■ **TASK TO CARRY OUT**
Each record needs to be transcribed exactly.

(Collected data)
==============================

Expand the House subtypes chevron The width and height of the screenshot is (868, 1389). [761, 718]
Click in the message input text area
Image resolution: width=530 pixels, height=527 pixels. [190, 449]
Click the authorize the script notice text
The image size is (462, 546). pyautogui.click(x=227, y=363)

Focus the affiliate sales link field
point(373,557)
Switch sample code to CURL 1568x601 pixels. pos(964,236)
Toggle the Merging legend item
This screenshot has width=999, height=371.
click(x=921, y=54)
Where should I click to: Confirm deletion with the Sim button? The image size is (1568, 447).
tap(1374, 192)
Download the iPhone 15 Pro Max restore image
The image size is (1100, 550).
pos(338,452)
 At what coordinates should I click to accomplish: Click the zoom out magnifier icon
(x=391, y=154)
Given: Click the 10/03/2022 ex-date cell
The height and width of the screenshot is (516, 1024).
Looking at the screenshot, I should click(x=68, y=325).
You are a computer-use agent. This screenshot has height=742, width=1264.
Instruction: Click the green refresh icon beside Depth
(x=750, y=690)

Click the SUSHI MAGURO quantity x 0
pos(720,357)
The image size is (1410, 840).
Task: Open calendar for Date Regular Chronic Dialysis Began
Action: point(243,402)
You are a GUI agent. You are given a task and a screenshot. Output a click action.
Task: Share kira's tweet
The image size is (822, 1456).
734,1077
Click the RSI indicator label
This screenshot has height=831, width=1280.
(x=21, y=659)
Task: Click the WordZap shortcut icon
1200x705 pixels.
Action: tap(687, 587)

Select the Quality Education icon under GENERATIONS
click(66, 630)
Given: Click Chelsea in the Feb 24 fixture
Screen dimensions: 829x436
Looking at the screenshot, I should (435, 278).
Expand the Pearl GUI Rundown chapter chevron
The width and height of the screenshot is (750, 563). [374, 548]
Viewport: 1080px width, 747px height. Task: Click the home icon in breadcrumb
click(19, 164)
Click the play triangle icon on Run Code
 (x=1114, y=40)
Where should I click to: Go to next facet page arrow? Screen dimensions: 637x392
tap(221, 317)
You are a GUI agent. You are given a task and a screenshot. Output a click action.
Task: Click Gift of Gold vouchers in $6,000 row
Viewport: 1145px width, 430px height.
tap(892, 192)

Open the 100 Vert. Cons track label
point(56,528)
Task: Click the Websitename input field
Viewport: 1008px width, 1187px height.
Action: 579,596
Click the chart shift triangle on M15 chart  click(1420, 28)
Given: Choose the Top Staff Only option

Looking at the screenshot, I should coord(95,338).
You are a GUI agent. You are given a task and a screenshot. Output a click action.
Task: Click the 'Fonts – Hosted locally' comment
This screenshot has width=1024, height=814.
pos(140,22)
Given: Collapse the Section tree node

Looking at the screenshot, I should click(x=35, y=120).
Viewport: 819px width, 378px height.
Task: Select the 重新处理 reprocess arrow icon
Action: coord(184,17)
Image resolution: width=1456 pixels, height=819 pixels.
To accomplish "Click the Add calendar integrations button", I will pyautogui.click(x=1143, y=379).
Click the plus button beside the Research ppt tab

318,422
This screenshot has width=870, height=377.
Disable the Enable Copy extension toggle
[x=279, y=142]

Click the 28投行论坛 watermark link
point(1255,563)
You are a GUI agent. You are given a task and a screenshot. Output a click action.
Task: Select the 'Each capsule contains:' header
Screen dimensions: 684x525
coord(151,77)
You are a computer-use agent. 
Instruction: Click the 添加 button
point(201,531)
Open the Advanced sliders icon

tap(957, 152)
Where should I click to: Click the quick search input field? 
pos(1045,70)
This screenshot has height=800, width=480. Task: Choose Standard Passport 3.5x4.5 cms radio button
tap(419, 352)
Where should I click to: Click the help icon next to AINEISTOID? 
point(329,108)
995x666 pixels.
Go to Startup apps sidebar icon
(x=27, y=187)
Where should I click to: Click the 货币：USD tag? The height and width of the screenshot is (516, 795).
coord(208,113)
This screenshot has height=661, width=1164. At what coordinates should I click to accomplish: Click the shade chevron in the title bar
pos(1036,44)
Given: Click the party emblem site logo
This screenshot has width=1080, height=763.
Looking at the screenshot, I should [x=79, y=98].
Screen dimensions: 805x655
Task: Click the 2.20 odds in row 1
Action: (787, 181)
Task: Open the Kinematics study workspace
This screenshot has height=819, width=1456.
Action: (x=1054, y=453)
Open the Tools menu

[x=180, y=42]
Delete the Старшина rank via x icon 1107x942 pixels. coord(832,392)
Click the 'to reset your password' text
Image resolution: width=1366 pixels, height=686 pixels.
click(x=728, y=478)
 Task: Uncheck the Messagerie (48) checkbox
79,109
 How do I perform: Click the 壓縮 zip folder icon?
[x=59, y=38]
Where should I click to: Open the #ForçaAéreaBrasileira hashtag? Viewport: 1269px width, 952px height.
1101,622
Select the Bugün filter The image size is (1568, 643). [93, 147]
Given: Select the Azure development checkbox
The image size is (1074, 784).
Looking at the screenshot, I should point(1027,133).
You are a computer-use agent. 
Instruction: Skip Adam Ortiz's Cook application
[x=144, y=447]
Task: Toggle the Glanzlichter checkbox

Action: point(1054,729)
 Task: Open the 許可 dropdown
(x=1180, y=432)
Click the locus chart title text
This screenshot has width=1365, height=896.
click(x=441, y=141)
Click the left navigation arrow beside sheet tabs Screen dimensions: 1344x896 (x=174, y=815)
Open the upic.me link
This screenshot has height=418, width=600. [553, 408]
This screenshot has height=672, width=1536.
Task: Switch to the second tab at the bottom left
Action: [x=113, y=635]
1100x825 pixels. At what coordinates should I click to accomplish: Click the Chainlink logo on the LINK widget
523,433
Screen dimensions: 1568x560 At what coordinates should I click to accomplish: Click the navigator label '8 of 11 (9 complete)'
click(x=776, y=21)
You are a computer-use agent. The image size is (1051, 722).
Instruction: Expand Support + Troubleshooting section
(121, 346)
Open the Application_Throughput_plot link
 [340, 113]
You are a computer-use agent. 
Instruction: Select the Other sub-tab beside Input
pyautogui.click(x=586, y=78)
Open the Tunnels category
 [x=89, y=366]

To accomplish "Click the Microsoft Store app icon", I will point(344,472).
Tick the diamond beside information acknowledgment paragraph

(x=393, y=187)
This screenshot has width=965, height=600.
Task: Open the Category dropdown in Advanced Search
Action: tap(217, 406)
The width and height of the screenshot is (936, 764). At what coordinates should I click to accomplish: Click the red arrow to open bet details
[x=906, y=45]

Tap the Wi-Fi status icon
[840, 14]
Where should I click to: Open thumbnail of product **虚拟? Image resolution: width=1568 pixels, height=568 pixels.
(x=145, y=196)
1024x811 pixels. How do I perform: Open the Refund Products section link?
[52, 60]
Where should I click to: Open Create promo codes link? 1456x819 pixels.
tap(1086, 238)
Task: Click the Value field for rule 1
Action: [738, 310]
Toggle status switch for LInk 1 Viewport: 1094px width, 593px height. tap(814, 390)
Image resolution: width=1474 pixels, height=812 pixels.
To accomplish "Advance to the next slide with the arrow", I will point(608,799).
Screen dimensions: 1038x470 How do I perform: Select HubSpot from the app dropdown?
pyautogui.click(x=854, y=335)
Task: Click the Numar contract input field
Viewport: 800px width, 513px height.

==============================

■ **RESULT OF THIS EXERCISE**
Expand the House subtypes chevron The width and height of the screenshot is (868, 1389). [761, 718]
Click in the message input text area
Image resolution: width=530 pixels, height=527 pixels. [190, 449]
Click the authorize the script notice text
The image size is (462, 546). pyautogui.click(x=227, y=363)

Focus the affiliate sales link field
point(373,557)
Switch sample code to CURL 1568x601 pixels. pos(964,236)
Toggle the Merging legend item
This screenshot has width=999, height=371.
click(x=921, y=54)
Where should I click to: Confirm deletion with the Sim button? The image size is (1568, 447).
tap(1374, 192)
Download the iPhone 15 Pro Max restore image
The image size is (1100, 550).
pos(338,452)
 At what coordinates should I click to accomplish: Click the zoom out magnifier icon
(x=391, y=154)
Given: Click the 10/03/2022 ex-date cell
The height and width of the screenshot is (516, 1024).
Looking at the screenshot, I should click(x=68, y=325).
You are a computer-use agent. This screenshot has height=742, width=1264.
Instruction: Click the green refresh icon beside Depth
(x=750, y=690)

Click the SUSHI MAGURO quantity x 0
pos(720,357)
The image size is (1410, 840).
Task: Open calendar for Date Regular Chronic Dialysis Began
Action: point(243,402)
You are a GUI agent. You are given a task and a screenshot. Output a click action.
Task: Share kira's tweet
The image size is (822, 1456).
734,1077
Click the RSI indicator label
This screenshot has height=831, width=1280.
(x=21, y=659)
Task: Click the WordZap shortcut icon
1200x705 pixels.
Action: tap(687, 587)

Select the Quality Education icon under GENERATIONS
click(66, 630)
Given: Click Chelsea in the Feb 24 fixture
Screen dimensions: 829x436
Looking at the screenshot, I should (435, 278).
Expand the Pearl GUI Rundown chapter chevron
The width and height of the screenshot is (750, 563). [374, 548]
Viewport: 1080px width, 747px height. Task: Click the home icon in breadcrumb
click(19, 164)
Click the play triangle icon on Run Code
 (x=1114, y=40)
Where should I click to: Go to next facet page arrow? Screen dimensions: 637x392
tap(221, 317)
You are a GUI agent. You are given a task and a screenshot. Output a click action.
Task: Click Gift of Gold vouchers in $6,000 row
Viewport: 1145px width, 430px height.
tap(892, 192)

Open the 100 Vert. Cons track label
point(56,528)
Task: Click the Websitename input field
Viewport: 1008px width, 1187px height.
Action: 579,596
Click the chart shift triangle on M15 chart  click(1420, 28)
Given: Choose the Top Staff Only option

Looking at the screenshot, I should coord(95,338).
You are a GUI agent. You are given a task and a screenshot. Output a click action.
Task: Click the 'Fonts – Hosted locally' comment
This screenshot has width=1024, height=814.
pos(140,22)
Given: Collapse the Section tree node

Looking at the screenshot, I should click(x=35, y=120).
Viewport: 819px width, 378px height.
Task: Select the 重新处理 reprocess arrow icon
Action: coord(184,17)
Image resolution: width=1456 pixels, height=819 pixels.
To accomplish "Click the Add calendar integrations button", I will pyautogui.click(x=1143, y=379).
Click the plus button beside the Research ppt tab

318,422
This screenshot has width=870, height=377.
Disable the Enable Copy extension toggle
[x=279, y=142]

Click the 28投行论坛 watermark link
point(1255,563)
You are a GUI agent. You are given a task and a screenshot. Output a click action.
Task: Select the 'Each capsule contains:' header
Screen dimensions: 684x525
coord(151,77)
You are a computer-use agent. 
Instruction: Click the 添加 button
point(201,531)
Open the Advanced sliders icon

tap(957, 152)
Where should I click to: Click the quick search input field? 
pos(1045,70)
This screenshot has height=800, width=480. Task: Choose Standard Passport 3.5x4.5 cms radio button
tap(419, 352)
Where should I click to: Click the help icon next to AINEISTOID? 
point(329,108)
995x666 pixels.
Go to Startup apps sidebar icon
(x=27, y=187)
Where should I click to: Click the 货币：USD tag? The height and width of the screenshot is (516, 795).
coord(208,113)
This screenshot has height=661, width=1164. At what coordinates should I click to accomplish: Click the shade chevron in the title bar
pos(1036,44)
Given: Click the party emblem site logo
This screenshot has width=1080, height=763.
Looking at the screenshot, I should [x=79, y=98].
Screen dimensions: 805x655
Task: Click the 2.20 odds in row 1
Action: (787, 181)
Task: Open the Kinematics study workspace
This screenshot has height=819, width=1456.
Action: (x=1054, y=453)
Open the Tools menu

[x=180, y=42]
Delete the Старшина rank via x icon 1107x942 pixels. coord(832,392)
Click the 'to reset your password' text
Image resolution: width=1366 pixels, height=686 pixels.
click(x=728, y=478)
 Task: Uncheck the Messagerie (48) checkbox
79,109
 How do I perform: Click the 壓縮 zip folder icon?
[x=59, y=38]
Where should I click to: Open the #ForçaAéreaBrasileira hashtag? Viewport: 1269px width, 952px height.
1101,622
Select the Bugün filter The image size is (1568, 643). [93, 147]
Given: Select the Azure development checkbox
The image size is (1074, 784).
Looking at the screenshot, I should point(1027,133).
You are a computer-use agent. 
Instruction: Skip Adam Ortiz's Cook application
[x=144, y=447]
Task: Toggle the Glanzlichter checkbox

Action: point(1054,729)
 Task: Open the 許可 dropdown
(x=1180, y=432)
Click the locus chart title text
This screenshot has width=1365, height=896.
click(x=441, y=141)
Click the left navigation arrow beside sheet tabs Screen dimensions: 1344x896 (x=174, y=815)
Open the upic.me link
This screenshot has height=418, width=600. [553, 408]
This screenshot has height=672, width=1536.
Task: Switch to the second tab at the bottom left
Action: [x=113, y=635]
1100x825 pixels. At what coordinates should I click to accomplish: Click the Chainlink logo on the LINK widget
523,433
Screen dimensions: 1568x560 At what coordinates should I click to accomplish: Click the navigator label '8 of 11 (9 complete)'
click(x=776, y=21)
You are a computer-use agent. The image size is (1051, 722).
Instruction: Expand Support + Troubleshooting section
(121, 346)
Open the Application_Throughput_plot link
 [340, 113]
You are a computer-use agent. 
Instruction: Select the Other sub-tab beside Input
pyautogui.click(x=586, y=78)
Open the Tunnels category
 [x=89, y=366]

To accomplish "Click the Microsoft Store app icon", I will point(344,472).
Tick the diamond beside information acknowledgment paragraph

(x=393, y=187)
This screenshot has width=965, height=600.
Task: Open the Category dropdown in Advanced Search
Action: tap(217, 406)
The width and height of the screenshot is (936, 764). At what coordinates should I click to accomplish: Click the red arrow to open bet details
[x=906, y=45]

Tap the Wi-Fi status icon
[840, 14]
Where should I click to: Open thumbnail of product **虚拟? Image resolution: width=1568 pixels, height=568 pixels.
(x=145, y=196)
1024x811 pixels. How do I perform: Open the Refund Products section link?
[52, 60]
Where should I click to: Open Create promo codes link? 1456x819 pixels.
tap(1086, 238)
Task: Click the Value field for rule 1
Action: [738, 310]
Toggle status switch for LInk 1 Viewport: 1094px width, 593px height. tap(814, 390)
Image resolution: width=1474 pixels, height=812 pixels.
To accomplish "Advance to the next slide with the arrow", I will point(608,799).
Screen dimensions: 1038x470 How do I perform: Select HubSpot from the app dropdown?
pyautogui.click(x=854, y=335)
Task: Click the Numar contract input field
Viewport: 800px width, 513px height.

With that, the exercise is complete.